世間に目を向ければ、こんな自然とは裏腹に毎日のように、地震、竜巻、雷の恐怖や、遅遅として進展しない政治、経済、事件等のニュースが目に飛び込んでくる。良いニュースならともかくも、聞きたくない、あって欲しくない、目を覆いたくなるような内容が多い。これが現実というものか。避けては通れない。現実を直視し、そこから解決策を模索していく以外に道はないのだろうか?。
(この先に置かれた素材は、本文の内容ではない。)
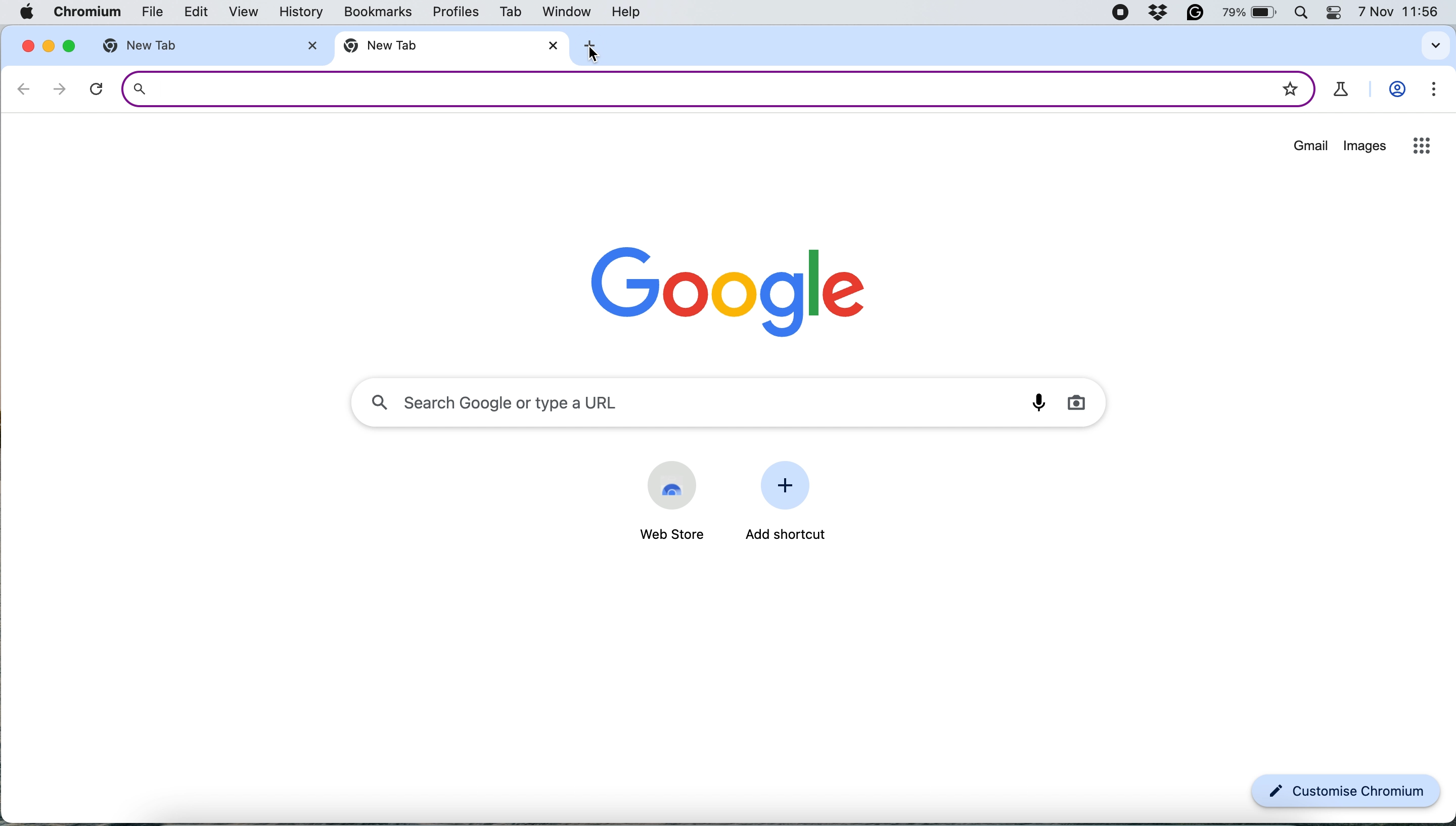 This screenshot has width=1456, height=826. Describe the element at coordinates (1310, 149) in the screenshot. I see `gmail` at that location.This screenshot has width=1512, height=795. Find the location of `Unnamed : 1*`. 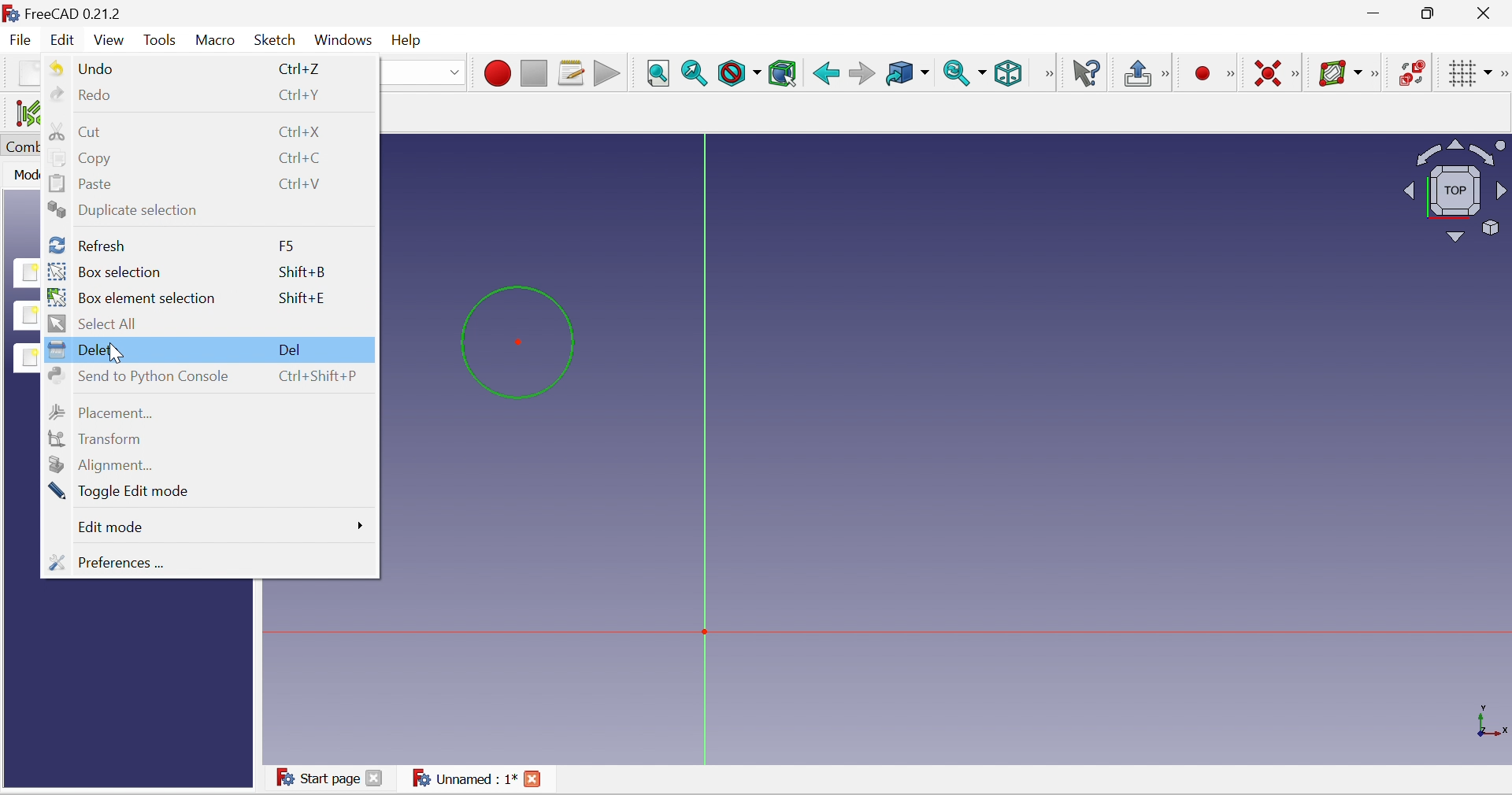

Unnamed : 1* is located at coordinates (477, 778).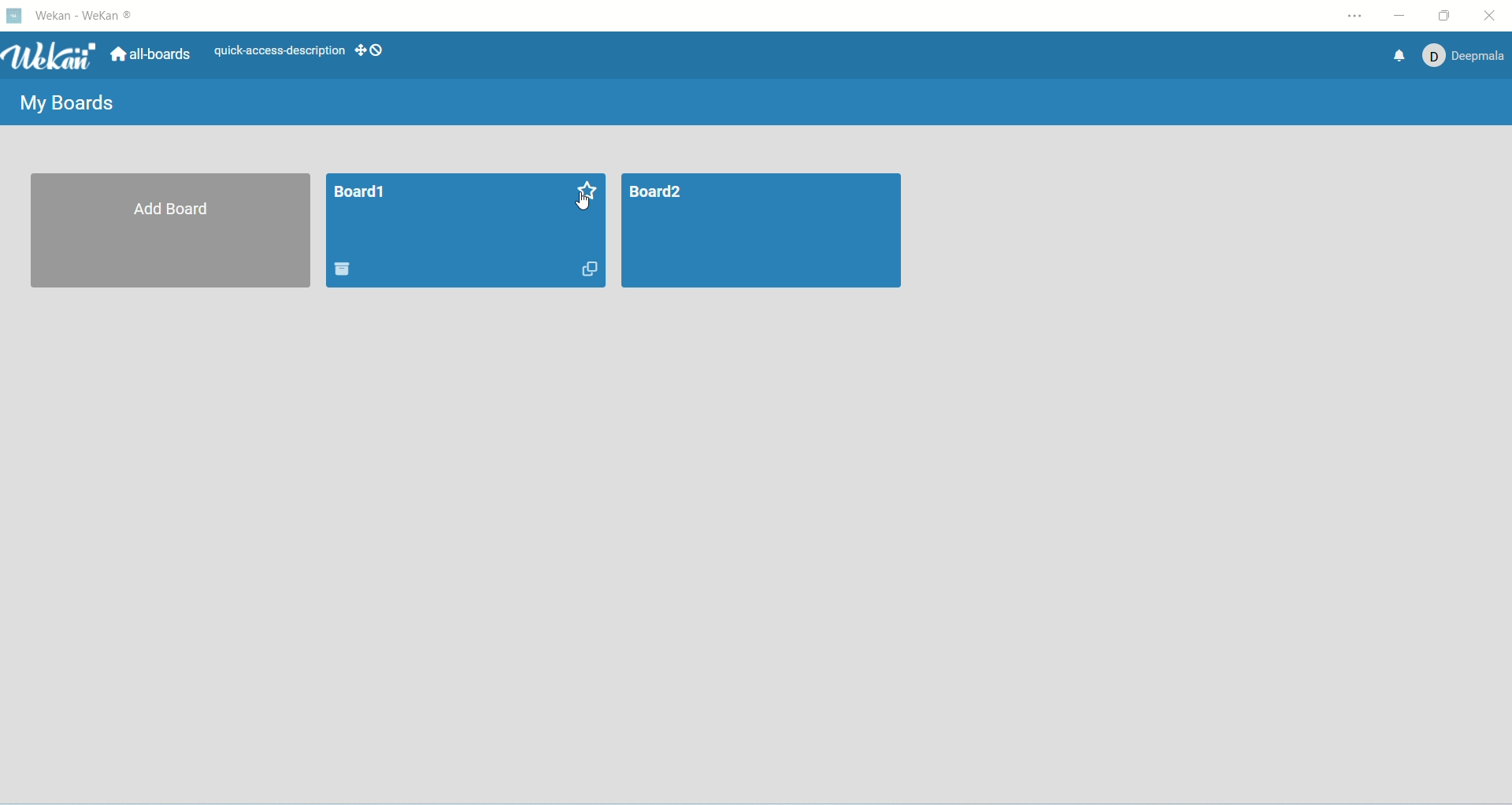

そろそろ暗くなり始めた19時19分。おっと、いくいくだ。「はあーーーい、景品です」と、プレゼントが差し出されれば、「やったぜ」と嬉しいんだが、ここはカラオケを歌う場所ではない。書斎兼事務室だ。鉄観音入りのウーロン茶を「ぐっ」と飲み込んだ。「ああああーーーつ」、明日はどんな日になるのか?。ため息一つだ。おっと、もう少し仕事をしたがいいかなあーーー。寝るには早いぜ。